Frida Kahlo Museum, Del Carmen, Mexico City, Mexico, +52 55 5554 5999
Zoológico Los Coyotes
The Los Coyotes Zoo is the third zoo to be opened in Mexico City and has been open to the public since 1999. Unlike the Chapultepec or San Juan de Aragón zoos, the Los Coyotes Zoo only houses native fauna or that from the Basin of Mexico, which contains two per cent of the biodiversity of the country. It is also home to two coyotes, which is from where the zoo gets its name. Furthermore, the Los Coyotes Zoo offers the chance to get involved with many activities, including sports, camping, sculpturing and some others.
At the entrance of Coyoacán’s park, Vivero Coyoacán, stands the Fountain of the Coyotes, one of the most iconic fountains in the city. This park is Coyoacán’s breathing space for it is an oasis of greenery and fresh air. Joggers, martial artists, and families tend to visit, as its open space offers excellent spots to gather or practice a sport. There is a diverse plantation of flora at Vivero Coyoacán, including tropical plants and different types of cacti.
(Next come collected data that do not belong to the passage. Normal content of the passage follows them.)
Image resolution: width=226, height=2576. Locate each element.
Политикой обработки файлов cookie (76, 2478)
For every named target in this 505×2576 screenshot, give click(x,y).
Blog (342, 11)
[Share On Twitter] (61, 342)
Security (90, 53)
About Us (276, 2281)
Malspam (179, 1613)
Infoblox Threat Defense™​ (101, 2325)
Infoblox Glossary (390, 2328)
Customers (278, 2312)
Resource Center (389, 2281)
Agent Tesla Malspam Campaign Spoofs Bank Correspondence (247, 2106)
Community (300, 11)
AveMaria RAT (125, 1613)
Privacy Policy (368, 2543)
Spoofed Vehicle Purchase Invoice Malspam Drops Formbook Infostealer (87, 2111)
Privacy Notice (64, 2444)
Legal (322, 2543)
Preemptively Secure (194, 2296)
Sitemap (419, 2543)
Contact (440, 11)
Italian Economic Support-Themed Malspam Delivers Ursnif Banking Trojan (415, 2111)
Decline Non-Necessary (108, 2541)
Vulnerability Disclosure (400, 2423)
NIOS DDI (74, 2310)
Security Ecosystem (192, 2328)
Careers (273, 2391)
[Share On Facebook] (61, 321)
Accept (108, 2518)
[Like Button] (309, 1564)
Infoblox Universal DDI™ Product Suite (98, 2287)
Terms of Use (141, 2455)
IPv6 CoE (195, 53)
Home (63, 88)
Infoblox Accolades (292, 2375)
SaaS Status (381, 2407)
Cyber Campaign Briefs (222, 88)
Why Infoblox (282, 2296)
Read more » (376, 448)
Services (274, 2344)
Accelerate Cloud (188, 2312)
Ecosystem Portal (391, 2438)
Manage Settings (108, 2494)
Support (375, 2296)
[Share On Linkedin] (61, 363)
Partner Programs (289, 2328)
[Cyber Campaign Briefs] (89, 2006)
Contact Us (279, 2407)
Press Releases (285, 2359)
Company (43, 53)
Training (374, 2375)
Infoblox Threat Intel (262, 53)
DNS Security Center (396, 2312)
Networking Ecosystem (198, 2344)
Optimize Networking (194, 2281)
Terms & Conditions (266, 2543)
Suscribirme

Museo Diego Rivera Anahuacalli
Diego Rivera, one of Mexico’s most celebrated muralists, created the Anahuacalli Museum, a popular tourist attraction not only for its contents but also for the building itself. Having collected almost 60,000 pre-Hispanic pieces and motivated by his own deep interest in Mexican culture, Rivera designed the building in which his collection is currently still exhibited. It is an impressive pyramid-shaped building made of black volcanic stone, holding items from almost every indigenous civilization and is an excellent resource to learn about Mexican history.
Museo Nacional de las Intervenciones
Located in a building dating back over 300 years and which was a monastery built on top of an Aztec shrine is the Museo Nacional de lasIntervenciones. This museum is split into two sections: the first shows the history of the site during the period when it was used as a monastery whilst the second displays artifacts related to the conflicts which have occurred on Mexican soil and shows how the modern Mexican republics have been shaped by them. It is a good idea to prebook a guide in English or Spanish to get the most out of your visit.
Church and Ex-Convent of San Juan Bautista
The church of San Juan Bautista, located in the heart of Coyoacán, is considered to be one of the most beautiful churches in Mexico City. Being one of the oldest Catholic sacred places of worship in the Mexican Valley, this church was declared a national monument in 1934 and was in fact built on top of a Calmecac, a school for the children of Aztec nobles. This church, with its baroque architecture, has a spiritual atmosphere which exudes beauty and positivity. Take a look round the former convent which is attached to the church where you can see ruins of the Calmecac.
Mercado de Coyoacán
Stop by at the Mercado de Coyoacán to get a feel for a typical Mexican market. This is a place at which you can find anything and everything that you may need, from groceries to artisan items. Particularly good for local handicrafts, the Mercado de Coyoacán is the perfect spot at which to hunt round for souvenirs at prices which are generally lower than those in central Mexico City. Apart from shopping, this site also makes a good place to grab a bite to eat during your sightseeing adventures.